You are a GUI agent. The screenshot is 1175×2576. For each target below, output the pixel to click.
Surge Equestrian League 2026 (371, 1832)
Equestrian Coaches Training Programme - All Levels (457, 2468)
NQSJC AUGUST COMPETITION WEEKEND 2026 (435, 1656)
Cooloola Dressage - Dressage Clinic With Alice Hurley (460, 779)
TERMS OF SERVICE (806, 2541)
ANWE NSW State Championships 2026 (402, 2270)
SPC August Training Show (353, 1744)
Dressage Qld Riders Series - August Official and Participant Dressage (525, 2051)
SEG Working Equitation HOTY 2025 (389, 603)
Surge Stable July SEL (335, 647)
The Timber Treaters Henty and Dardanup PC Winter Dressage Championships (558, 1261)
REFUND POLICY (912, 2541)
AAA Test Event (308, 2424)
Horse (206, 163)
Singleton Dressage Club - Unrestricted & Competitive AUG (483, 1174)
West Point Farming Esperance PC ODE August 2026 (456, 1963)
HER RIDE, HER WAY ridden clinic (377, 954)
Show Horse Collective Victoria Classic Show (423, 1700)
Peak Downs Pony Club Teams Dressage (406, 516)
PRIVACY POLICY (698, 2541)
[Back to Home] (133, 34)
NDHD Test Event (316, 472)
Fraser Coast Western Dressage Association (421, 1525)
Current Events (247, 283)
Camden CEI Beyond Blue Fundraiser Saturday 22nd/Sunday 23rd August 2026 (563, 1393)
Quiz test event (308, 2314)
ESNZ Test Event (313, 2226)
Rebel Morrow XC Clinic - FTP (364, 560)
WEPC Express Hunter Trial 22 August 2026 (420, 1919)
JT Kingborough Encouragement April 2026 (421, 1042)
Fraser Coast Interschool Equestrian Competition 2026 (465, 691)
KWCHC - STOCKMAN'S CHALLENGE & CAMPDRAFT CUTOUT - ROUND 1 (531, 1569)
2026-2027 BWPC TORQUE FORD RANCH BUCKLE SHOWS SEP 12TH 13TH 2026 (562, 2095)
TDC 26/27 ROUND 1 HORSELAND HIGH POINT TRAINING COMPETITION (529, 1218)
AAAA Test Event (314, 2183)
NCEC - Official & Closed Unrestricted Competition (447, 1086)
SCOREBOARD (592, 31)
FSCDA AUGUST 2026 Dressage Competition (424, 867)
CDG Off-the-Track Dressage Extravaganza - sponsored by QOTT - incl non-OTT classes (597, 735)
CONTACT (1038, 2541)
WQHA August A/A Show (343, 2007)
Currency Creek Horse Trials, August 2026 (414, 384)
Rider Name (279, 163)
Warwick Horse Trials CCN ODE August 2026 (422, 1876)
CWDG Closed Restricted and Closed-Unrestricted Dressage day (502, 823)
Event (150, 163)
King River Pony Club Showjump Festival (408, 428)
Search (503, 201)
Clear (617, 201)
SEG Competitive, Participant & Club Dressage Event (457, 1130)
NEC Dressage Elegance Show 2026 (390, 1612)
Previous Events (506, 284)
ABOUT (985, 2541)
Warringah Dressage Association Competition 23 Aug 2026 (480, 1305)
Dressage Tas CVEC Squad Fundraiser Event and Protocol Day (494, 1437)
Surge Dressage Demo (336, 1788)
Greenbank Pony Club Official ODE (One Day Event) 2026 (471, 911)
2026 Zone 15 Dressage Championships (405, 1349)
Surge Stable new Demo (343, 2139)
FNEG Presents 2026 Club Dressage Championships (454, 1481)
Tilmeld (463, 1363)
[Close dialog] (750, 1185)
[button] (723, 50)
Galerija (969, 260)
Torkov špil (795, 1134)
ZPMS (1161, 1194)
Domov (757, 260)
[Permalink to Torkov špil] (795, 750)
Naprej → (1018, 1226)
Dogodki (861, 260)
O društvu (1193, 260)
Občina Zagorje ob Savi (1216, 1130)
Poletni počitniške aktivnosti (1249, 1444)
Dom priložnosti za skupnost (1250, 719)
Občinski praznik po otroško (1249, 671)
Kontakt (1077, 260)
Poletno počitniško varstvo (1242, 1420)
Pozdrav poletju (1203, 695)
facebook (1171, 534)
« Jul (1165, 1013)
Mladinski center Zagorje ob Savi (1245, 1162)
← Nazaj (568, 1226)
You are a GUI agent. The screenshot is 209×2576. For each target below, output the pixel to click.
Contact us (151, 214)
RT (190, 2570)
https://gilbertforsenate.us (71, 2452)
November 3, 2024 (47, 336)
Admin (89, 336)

###

**WORK ORDER**
Show each line from the material above where the string "Participant" can be found.

**RESULT OF THIS EXERCISE**
Dressage Qld Riders Series - August Official and Participant Dressage (525, 2051)
SEG Competitive, Participant & Club Dressage Event (457, 1130)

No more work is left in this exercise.